In the entrance of vagina, thin and delicate skin tissue which is including the hymen floor is known as ‘vestibulm’ or ‘vulvar vestibulm’. Excessive sensitivity of this region in some women may cause pain (dyspareunia) complaints during intercourse.
Women suffering from Vulvar Vestibulitis problem describe the deep pain during sexual intercourse in different ways as ‘as if that area is torn, cut with a knife or an open wound is rubbed with salt’.
Vulvar vestibulitis which means the inflammation of vestibular area is also known as ‘Vulvar Vestibulitis Syndrome’.
It is a common sexual health problem which is frequently seen in women, but unfortunately many gynecologists ignore this problem during gynecological examination.
It can easily be diagnosed with ‘cotton-tipped test’. Patients feel a sharp pain when the cotton tipped rod is gently touched into vestibulm. During the examination, sometimes a slight redness in the vestibular area can be seen.
The most common causes are ‘vaginitis’, which are frequent vaginal infections. Fungal infections, bacterial vaginosis-type infections may cause skin tissue irritation. Thus, the tissue may become more sensitive. HPV infections, on the other hand, may also pave the way for the problem. It has been reported that urate crystals in urine may also cause chronic irritation and vestibulitis.
Chronic irritation substances should be avoided. Such reasons as using scented toilet papers, tampon, pads and skinny jeans may cause irritation in some women.
Washing the inner side of the vaginal canal with water (vaginal shower),washing the outer side with soap or shampoo may also disrupt the PH value of this area, leading to the growth of opportunistic microbes and recurrent genital infections.
Only water and PH-consistent non-allergenic intim gels or shampoos should be used in order to clean the outer genital area.
Vulvar vestibulitis syndrome is the cause of dyspareunia and vaginismus in women. A large number of women who have this problem experience feeling of pain, aching, burning, stinging in the intercourse with their partners. Problems of non-orgasm (anorgasmia),vaginal dryness and sexual reluctance can also be seen when untreated. It may also lead to frequent cystitis and urinary tract infections after intercourse. There are women who have not had sexual intercourse with their partner for years because of this problem.

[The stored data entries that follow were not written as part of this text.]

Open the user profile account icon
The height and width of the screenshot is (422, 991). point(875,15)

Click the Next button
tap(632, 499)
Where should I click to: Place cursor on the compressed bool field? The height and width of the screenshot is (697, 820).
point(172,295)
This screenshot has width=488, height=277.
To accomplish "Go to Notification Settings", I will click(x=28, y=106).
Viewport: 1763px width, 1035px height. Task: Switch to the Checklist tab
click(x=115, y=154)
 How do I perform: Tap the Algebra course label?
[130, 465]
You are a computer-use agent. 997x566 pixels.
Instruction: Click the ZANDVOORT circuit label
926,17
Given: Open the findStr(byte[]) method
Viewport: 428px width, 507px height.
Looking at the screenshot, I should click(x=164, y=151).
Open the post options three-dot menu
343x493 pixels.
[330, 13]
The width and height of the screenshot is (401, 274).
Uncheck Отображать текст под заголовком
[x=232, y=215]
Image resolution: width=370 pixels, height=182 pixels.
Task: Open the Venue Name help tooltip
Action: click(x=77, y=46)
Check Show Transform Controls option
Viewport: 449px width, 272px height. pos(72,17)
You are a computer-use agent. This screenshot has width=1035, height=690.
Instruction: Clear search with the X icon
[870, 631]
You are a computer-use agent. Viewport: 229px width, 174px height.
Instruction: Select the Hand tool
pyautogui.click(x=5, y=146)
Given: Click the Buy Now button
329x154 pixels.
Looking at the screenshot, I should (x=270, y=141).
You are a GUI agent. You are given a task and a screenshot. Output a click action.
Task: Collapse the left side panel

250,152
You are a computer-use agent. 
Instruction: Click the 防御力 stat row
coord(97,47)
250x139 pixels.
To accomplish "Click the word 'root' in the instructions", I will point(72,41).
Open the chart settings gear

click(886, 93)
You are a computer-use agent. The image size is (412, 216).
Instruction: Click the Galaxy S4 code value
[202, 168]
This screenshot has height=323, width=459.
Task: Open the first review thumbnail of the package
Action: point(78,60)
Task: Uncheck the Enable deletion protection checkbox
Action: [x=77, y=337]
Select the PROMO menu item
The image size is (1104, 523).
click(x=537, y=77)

Most of the patients with vestibulitis problems apply to gynecologist physicians with complaints of pain and sexual reluctance. As with vaginismus, a part of the patients cannot have any sexual intercourse with their partners.
Firstly, the causes of chronic irritation are tried to be determined. The person is enabled to move away from these irritant substances. In patients with vaginitis (vaginal infection),this problem is resolved with medication treatments. If the complaint still continues, some of the non-surgical or surgical procedures can be needed.
Non-surgical procedures: It can be considered for mild vestibulitis patients.
Sometimes a few methods are needed as a combination.
For the success of treatment, procedures may be required to be repeated. But, the aim is to reduce tissue sensitivity by enhancing collagen connective tissue.
Surgical treatments: Surgical procedures are more effective according to our own experience. With the surgical operation, called as ‘Vulvar vestibulectomy’, skin tissue in this area is removed as a thin later. Removed part of vulvar mucosa (biopsy) should definitely be sent for pathology.
It is not difficult, but a very specific (special) operation. This operation should be performed by a trained gynecologist. Otherwise undesirable results may occur. The average duration of the operation is 25-30 minutes. It can also be performed with mild sedation anesthesia or local anesthetic creams administration. One day after the operation, it is possible to return to daily life.
Patients with vulvar vestibulitis syndrome may also need sexual therapy. Therefore, according to the approach in our clinic, patients are required to come to the sexual therapy after 4-5 weeks. The problem of vulvar vestibulitis can be solved today with the managements by experienced gynecologists.